Comparison between Sexes during the Development of Atherosclerosis in apoE & eNOS: Double Knockout Mice
Wisniewska A, Kus K, Toton-Zuranska J, Jawien J*, Olszanecki R and Korbut R
Chair of Pharmacology, Jagiellonian University Medical College, Krakow, Poland
- Corresponding Author:
- Jawień J
Chair of Pharmacology, Jagiellonian University Medical College
16 Grzegórzecka Str, 31-531, Krakow, Poland
E-mail: [email protected]
Received Date: July 02, 2016; Accepted Date: July 13, 2016; Published Date: August 05, 2016
Citation: Wisniewska A, Kus K, Toton-Zuranska J, Jawien J, Olszanecki R, et al. (2016) Comparison between Sexes during the Development of Atherosclerosis in apoE & eNOS: Double Knockout Mice. J Pharma Reports 1:121.
Copyright: © 2016 Jawien J, et al. This is an open-access article distributed under the terms of the Creative Commons Attribution License, which permits unrestricted use, distribution, and reproduction in any medium, provided the original author and source are credited.

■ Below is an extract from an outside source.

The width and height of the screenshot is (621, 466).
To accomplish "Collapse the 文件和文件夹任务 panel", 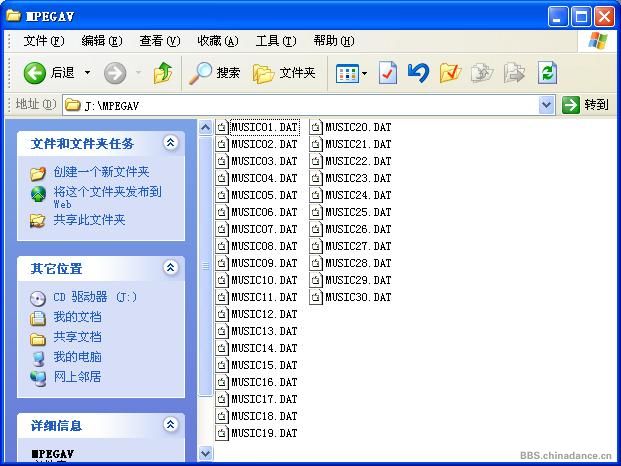I will (x=170, y=143).
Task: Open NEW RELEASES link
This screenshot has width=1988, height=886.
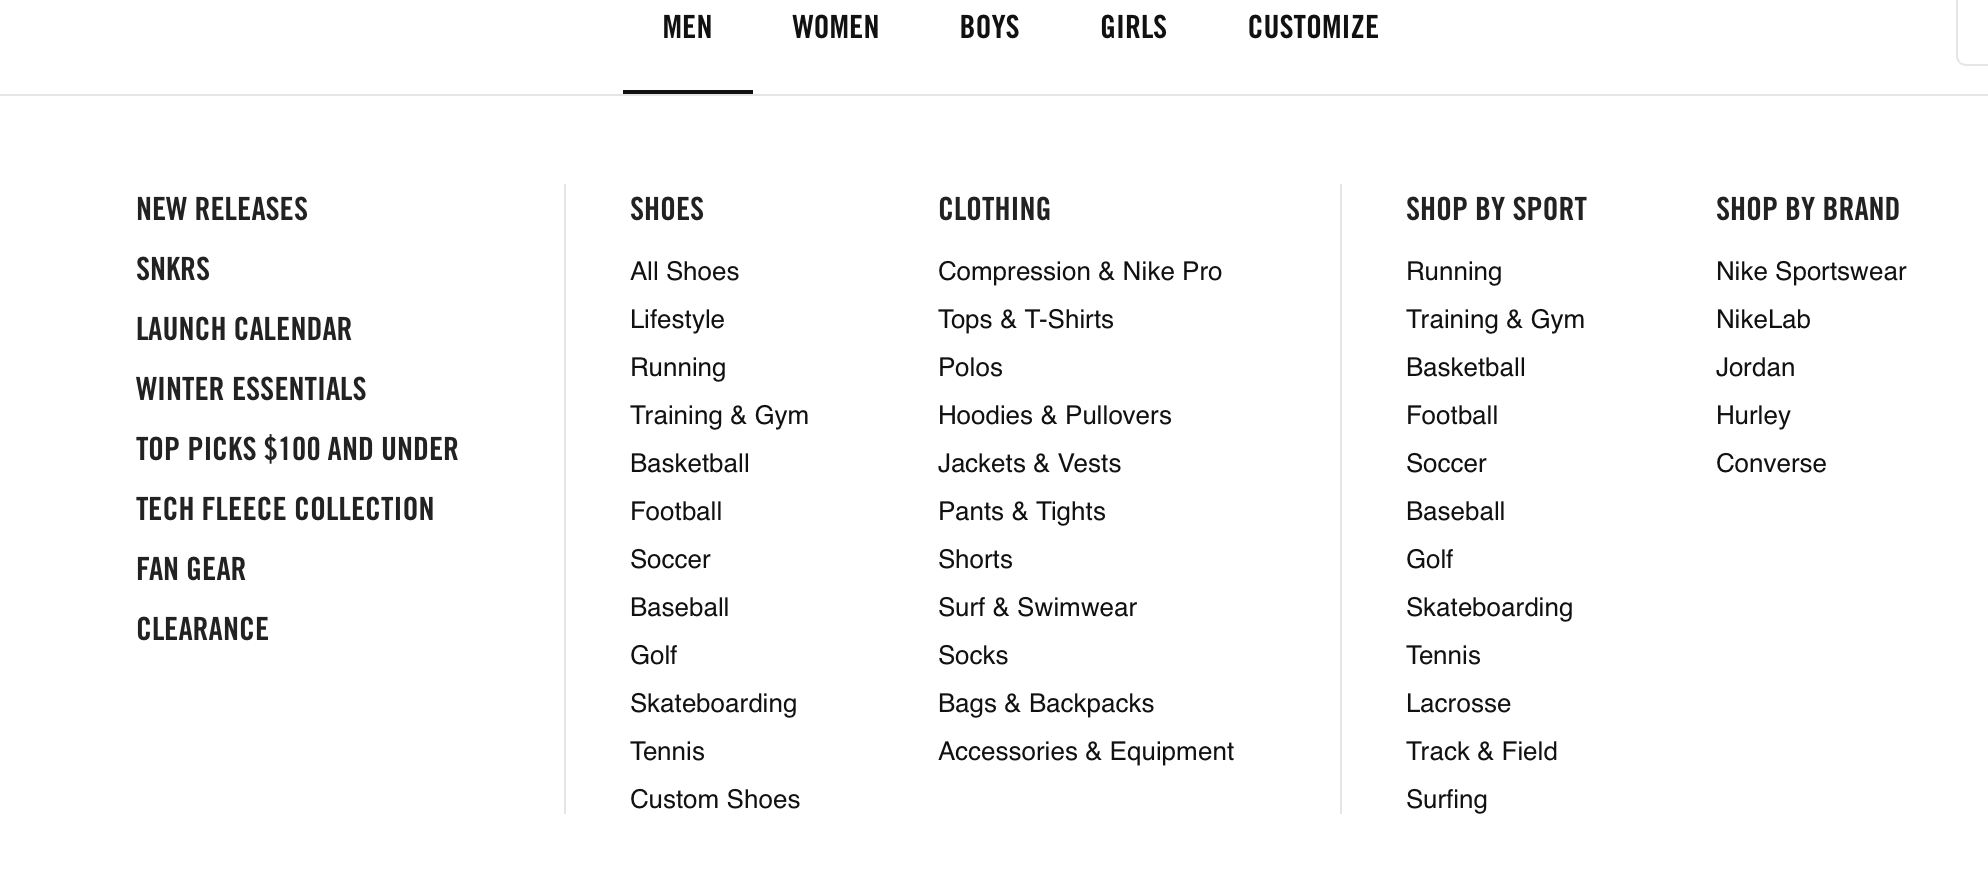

The aim of the study was to investigate differences between sexes in time – dependent development of atherosclerosis in apoE & eNOS – double knockout mice. At four time points, groups of female and male mice were sacrificed and the size of atherosclerosis was measured by “cross section”. At the age of 2 months, there was no difference between males and females. However, at the age of 4 months, the atherosclerosis was significantly bigger in females than in males (55,616 ± 4,622 μm2 vs. 37,181 ± 4,142 μm2; p<0.05). At the age of 6 months, the differences were even more pronounced (314,465 ± 19,351 μm2 vs. 108,277 ± 24,549 μm2; p<0.001). The same tendency was present at the age of 12 months (488,356 ± 49,823 μm2 vs. 201,646 ± 43,886 μm2; p<0.001). We describe for the first time the development of atherosclerosis in both sexes of apoE & eNOS – double knockout mice, proving that as early as at age of 16 weeks, a substantial difference in the size of atherosclerosis is noted between females and males, in favour of the females. This difference becomes more significant with the age of mice. The possible mechanisms responsible for such differences require further investigation.